“Ela foi a primeira norte-americana a acertar um triple axel — mas nunca pôde escapar do golpe que não aplicou.”
A frase que abre o filme Eu, Tonya resume o paradoxo cruel vivido por Tonya Harding: uma atleta que alcançou feitos históricos, mas que viu sua imagem ser desfeita com a mesma rapidez com que brilhou nas pistas de gelo. A produção dirigida por Craig Gillespie mergulha no escândalo que marcou os Jogos de Inverno de 1994, quando a rival de Tonya, Nancy Kerrigan, foi atacada a mando de pessoas ligadas ao entorno da protagonista. Embora nunca tenha sido comprovado seu envolvimento direto, Harding foi condenada à execração pública.
Quando o talento é menos vistoso que o figurino
Desde a infância em Portland, no estado do Oregon, Tonya enfrentou uma realidade muito distante da imagem comumente associada às princesas do gelo: morava em trailer, costurava próprios figurinos e foi treinada sob gritos e tapas da mãe, LaVona Golden (vivida por Allison Janney em performance premiada com o Oscar). Em um esporte onde a leveza e o refinamento visual são quase tão importantes quanto a execução técnica, Harding se destacava mais pela potência do salto do que pela suavidade do estilo.
As notas dos juízes, invariavelmente mais baixas do que a performance merecia, revelam um sistema que não reconhece apenas o que se faz na pista, mas quem o faz — e como se apresenta.
Violência que não se vê
No centro da narrativa, está o ciclo de violência que atravessa a vida de Tonya: da infância marcada por agressões maternas à juventude dominada pelo relacionamento abusivo com Jeff Gillooly, ex-marido e figura central na armação contra Kerrigan. A violência, aqui, não é apenas física, mas também simbólica: um ambiente social que tolhe, cobra, julga e raramente protege.
Harding treinava como campeã, mas vivia sem apoio ou suporte emocional. O resultado? Uma atleta que alcançava marcas históricas e, ao mesmo tempo, parecia carregar nas costas o peso de um mundo que não a queria onde estava.
Manchetes que condenam
A cobertura da mídia à época do escândalo transformou um drama pessoal em novela global.
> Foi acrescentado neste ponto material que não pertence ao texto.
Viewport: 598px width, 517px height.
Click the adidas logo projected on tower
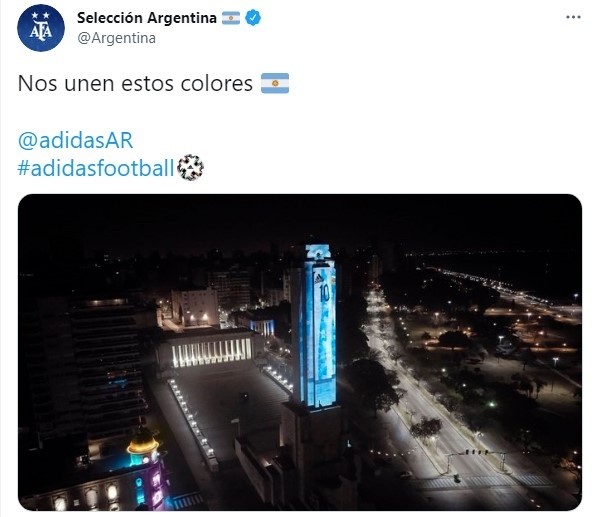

Tonya virou vilã sem julgamento justo, enquanto o público consumia manchetes em busca de mocinhas e monstros.
O filme explicita o quanto a narrativa única — uma versão hegemônica dos fatos, montada para entreter — pode silenciar complexidades e transformar vítimas em culpados. Kerrigan, a patinadora agredida, pouco aparece na trama: não por irrelevância, mas por ser também parte de uma engrenagem que consome pessoas para alimentar espectáculos.
Quem decide quem pode vencer?
Eu, Tonya levanta uma questão incômoda: por que certos corpos, origens e estilos são sistematicamente deslegitimados em arenas que deveriam valorizar apenas o desempenho? A resposta não está apenas nas pistas de gelo, mas também nos bastidores da sociedade.
A mesma mão que aplaude, pode apontar e punir. A mesma vitrine que celebra, também devora. O caso Harding expõe como, em nome de padrões de comportamento e aparência, somos capazes de anular trajetórias inteiras.
Entre a glória e o esquecimento
Tonya Harding foi a primeira mulher dos Estados Unidos a executar um triple axel em competição oficial. Um feito que deveria garantir seu lugar na história do esporte. Mas por muito tempo, seu nome foi lembrado apenas como sinônimo de escândalo.
O filme de Gillespie, ao recuperar essa história com um olhar mais empático e multifacetado, contribui para uma discussão urgente sobre como tratamos nossos ídolos, como julgamos mulheres em posição de destaque, e como somos rápidos em condenar antes de compreender.